My friend J___ holds Hollywood accountable for her singleton status. She believes movies like “Sleepless in Seattle,” “16 Candles” and “Serendipity” ruined her life. These films gave her comfort that love was hiding just around the corner and would reveal itself when least expected – a subway platform, an airport, a distant cousin’s wedding.
She feels her expectations were severely mismanaged.
While perhaps not a function of Hollywood, I too shared J__’s blind faith that if stayed true to myself and lived my life, the universe would bring the right man my way. From the time I was in high school I remember wanting nothing more than to drop out and have a baby (the women in our family have always had a thing for babies). What could be more meaningful and important than giving life? Certainly not Calculus or the SATs.
Obviously, I didn’t drop out to have babies. I didn’t even have a boyfriend and, minor technicality, hadn’t had sex yet. Instead I went off to college like all my friends where we pitied the sorority girls working towards their “MRS” degrees. These provincial girls who made it their mission to bag a man in college. What a waste of a degree – why even get one? No, I continued to have blind faith that if I lived my life, the right person would cross my path.
I moved to New York a few years after college graduation. I’d gotten the cockamamie idea to move to the city and get into Advertising (I joke now that I must have watched too much Melrose Place). After a year I landed my first ad job at Y&R and, at 24, was convinced I was the oldest administrative assistant on the planet. Making $19,000 and putting in 70+ hour weeks I slowly clawed my way up the corporate ladder. Boys came and went but I didn’t meet the “one.”
Y&R is where I met my friend J_______, a successful cat-less singleton. We remained friends when we moved on to different advertising agencies and often got together to catch-up on work and men (or lack thereof) and to reassure each other that the right guy would come along. We were good catches after all.
About 5 years ago, during one of our red-wine fueled dinners, I mustered up the courage to confess to J_____ that I wasn’t sure how I ended up where I was in my life. If you’d asked me in high school I would have probably said I’d be married with my first child before 30. I was nervous telling her, fearful of being chastised. But to my great surprise and relief J______ admitted it wasn’t what she’d bargained for either.
Now when my friends and I get together over bottle(s) of wine, our conversations often turn towards discussing the latest egg-freezing advancements (who knew they could get freezer burn ?!) and how we would keep the baby if we had an “accident”(and were convinced our parents would be overjoyed by this, not to mention lend a helping hand). We share the often-frustrating advice our physicians provide, “freezing an embryo is more viable than freezing eggs” (Thanks but duh, if we had the sperm we would just have a kid already!).
Most of our Gynos have suggested sperm banks. I’m just not into the idea. It seems I am a romantic at heart and see a baby as the union of two people who love each other. I can’t imagine looking into my child’s eyes and seeing a person I don’t know (Oddly, I wouldn’t have a problem adopting I don’t think, but again, can’t imagine doing it alone).

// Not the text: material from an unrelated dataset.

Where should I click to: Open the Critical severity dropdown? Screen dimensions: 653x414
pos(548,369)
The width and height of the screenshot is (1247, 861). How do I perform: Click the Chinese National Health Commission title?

I’m mad at Mother Nature for this damn biological clock. Why should I be penalized for not having met the right guy yet? I still want it all. I was devastated to learn not too long ago that a women’s fertility drops at 30, again and 35, then 38 and finally 40. Yikes!

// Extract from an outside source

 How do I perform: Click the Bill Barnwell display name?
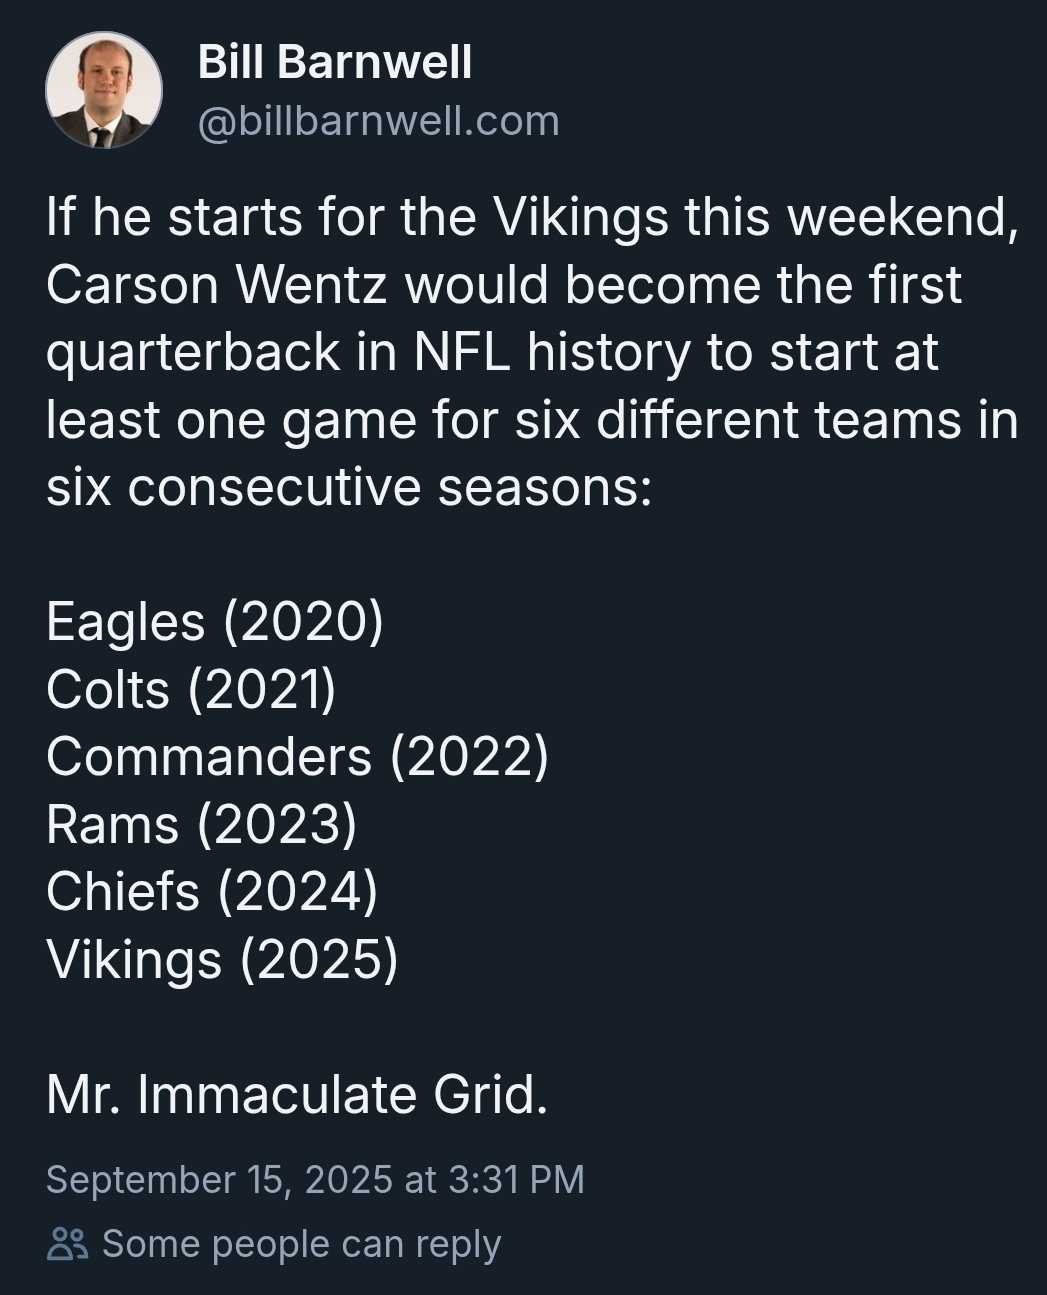[334, 62]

In retrospect those sorority girls may have been on to something. We went hard after everything else we wanted – a spot on the soccer team, the college of our choice, scholarships, jobs. Why did I think securing a husband should be any different?
On the upside, my sister has kindly offered to give me a few of her eggs if it turns out mine are duds. And while I should probably invest more time in meeting eligible men, I continue to have faith that if fur-less motherhood is meant to for me, it’ll all work out.
In the meantime, I may do well to remind my sister that her clock is also ticking. Perhaps she’ll consider freezing for the both of us.